Stored data >>
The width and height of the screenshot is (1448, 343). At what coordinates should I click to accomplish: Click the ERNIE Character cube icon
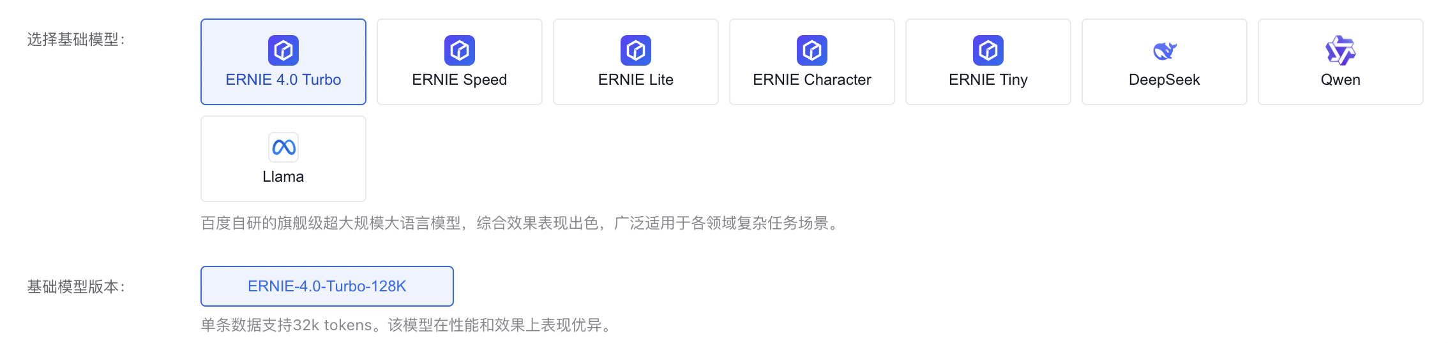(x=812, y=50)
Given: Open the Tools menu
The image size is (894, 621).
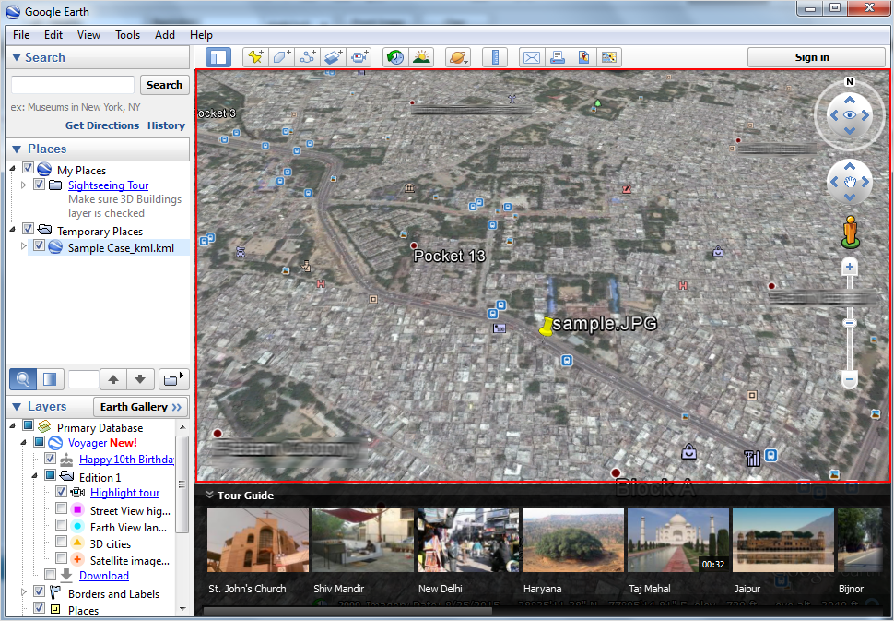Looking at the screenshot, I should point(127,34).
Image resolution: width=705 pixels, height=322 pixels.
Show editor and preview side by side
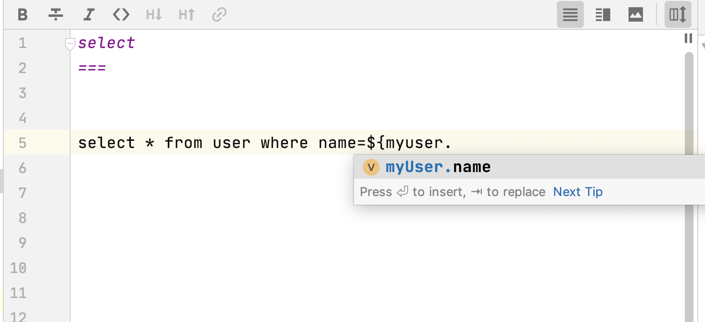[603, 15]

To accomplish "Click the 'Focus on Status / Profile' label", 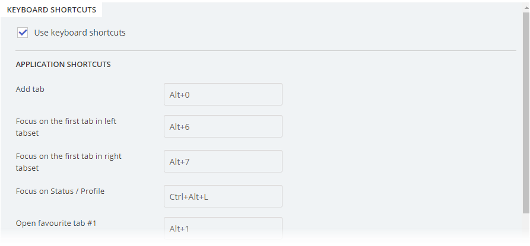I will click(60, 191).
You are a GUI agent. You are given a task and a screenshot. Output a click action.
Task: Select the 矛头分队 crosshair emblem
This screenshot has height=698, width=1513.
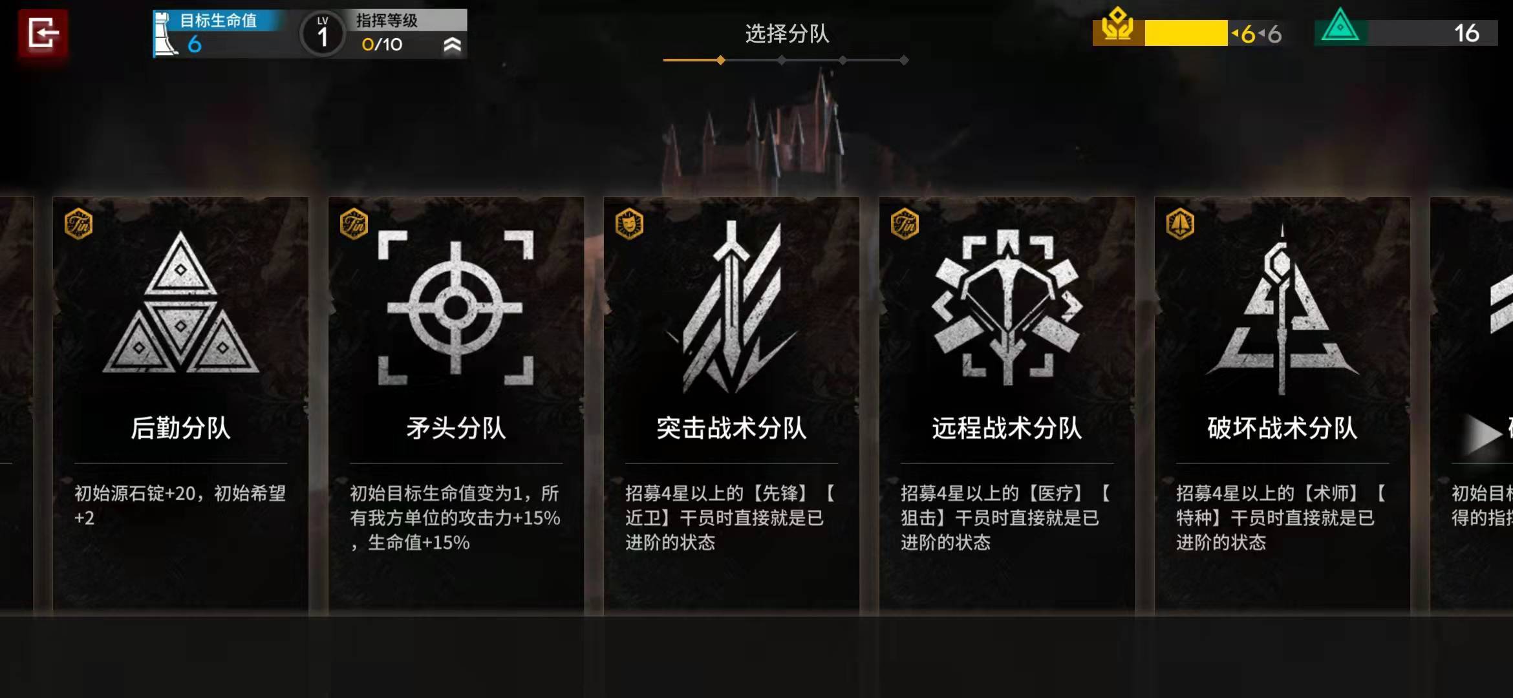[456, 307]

Exercise details >>
Rewrite the records from the line containing "You are a GUI" through the end, replacing "crosshair emblem" with "crosshair badge" and changing nothing else. Leave the pictures out of your answer.

Full solution >>
You are a GUI agent. You are given a task and a screenshot. Output a click action.
Task: Select the 矛头分队 crosshair badge
This screenshot has height=698, width=1513.
[456, 307]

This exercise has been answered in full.